The Plot Against Public Education

Politico has published the article The Plot Against Public Education: How millionaires and billionaires are ruining our schools.

The amount of money in play is breathtaking. And the fiascos it has wrought put a spotlight on America’s class divide and the damage that members of the elite, with their money and their power and their often misguided but unshakable belief in their talents and their virtue, are inflicting on the less financially fortunate.

Those who are genuinely interested in improving the quality of education for all American youngsters are faced with two fundamental questions: First, how long can school systems continue to pursue market-based reforms that have failed year after demoralizing year to improve the education of the nation’s most disadvantaged children?
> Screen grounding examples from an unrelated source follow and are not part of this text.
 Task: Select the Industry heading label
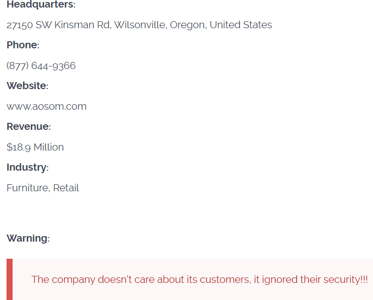coord(27,167)
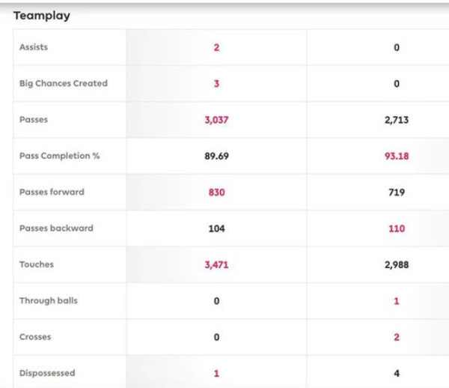Click the Passes backward label

(56, 228)
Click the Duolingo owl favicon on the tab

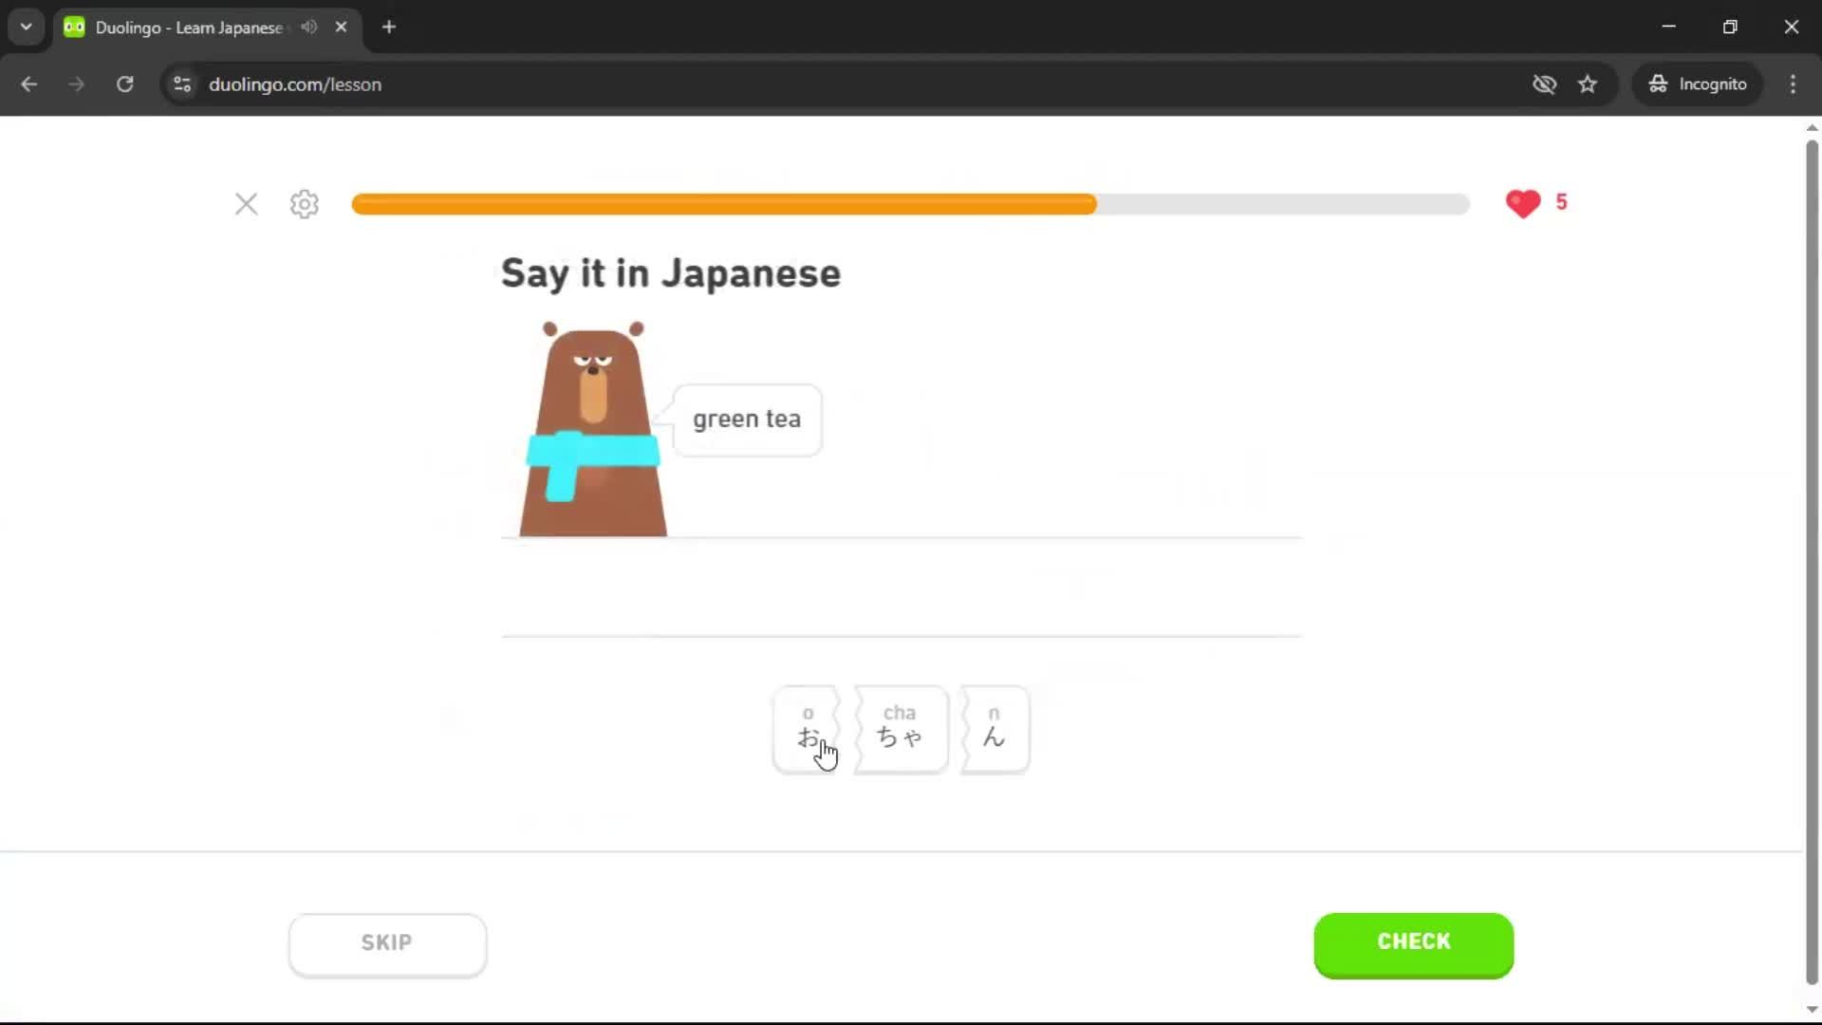(73, 27)
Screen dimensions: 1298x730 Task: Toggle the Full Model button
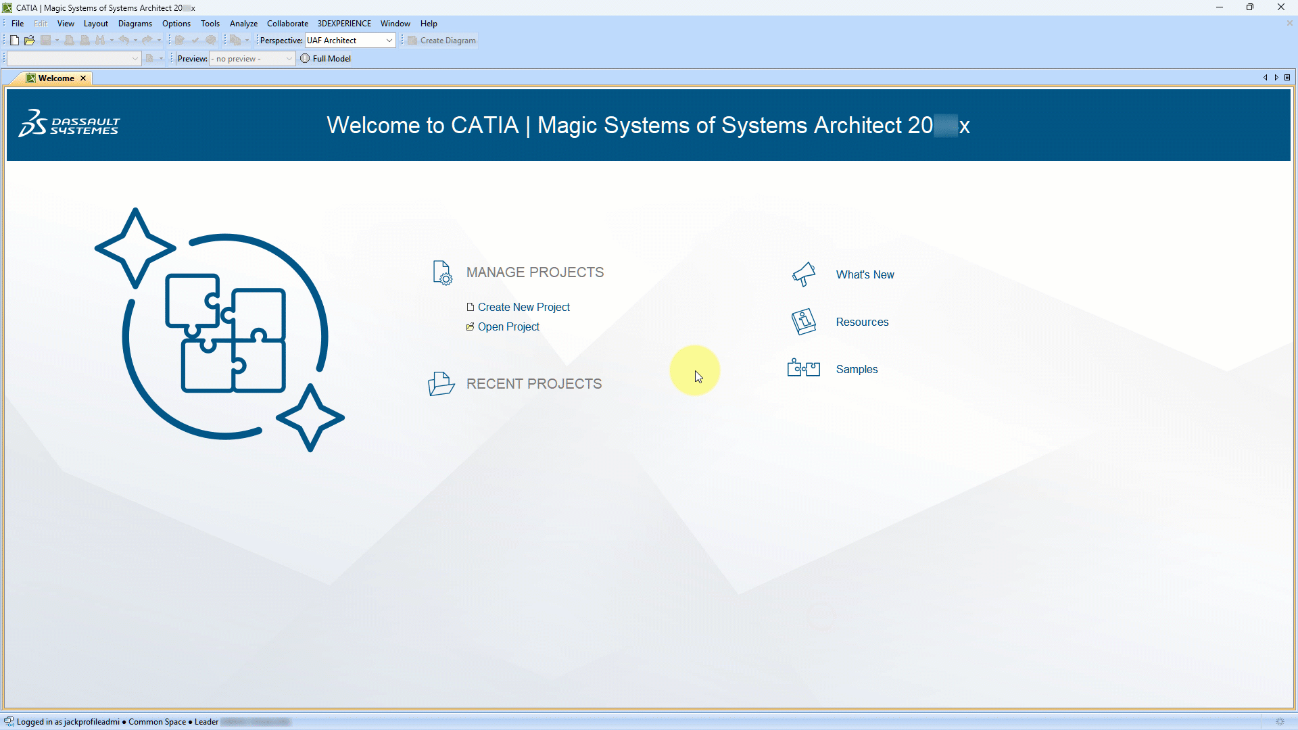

And second, why should a small group of America’s richest individuals, families, and foundations be allowed to exercise such overwhelming—and often such toxic—influence over the ways in which public school students are taught?

This may be a bit about the other side of the education debate compared to the articles I have been posting lately.  I think it does point out how the problems of concentration of power apply to education. (However, the Bill Gates experiment seems to indicate that breaking up concentration just for the sake of breaking up concentration is not a viable approach either.)

Our problem may be that when we see some schools, school districts, cities, or states performing poorly with respect to their peers, we think of centralizing authority over schools so that the poor performers would not be allowed to continue performing poorly.  We fail to entertain the thought that what we may actually be doing is preventing excellent schools from performing excellently.

We may be falling for the “Lake Woebegon Fallacy” in which we think we can get all students to be above average.  Perhaps what we need to realize is that we have to raise the average, but there will always be a  statistical distribution of performance measured at any and all levels.  To narrow the distribution it is  always easier to get the exceptionally good schools to stop being exceptionally good than it is to make the exceptionally bad schools to stop being exceptionally bad.   Taking the easy way out is not getting us to the goal we really want, which is to raise the average by making improvements almost everywhere.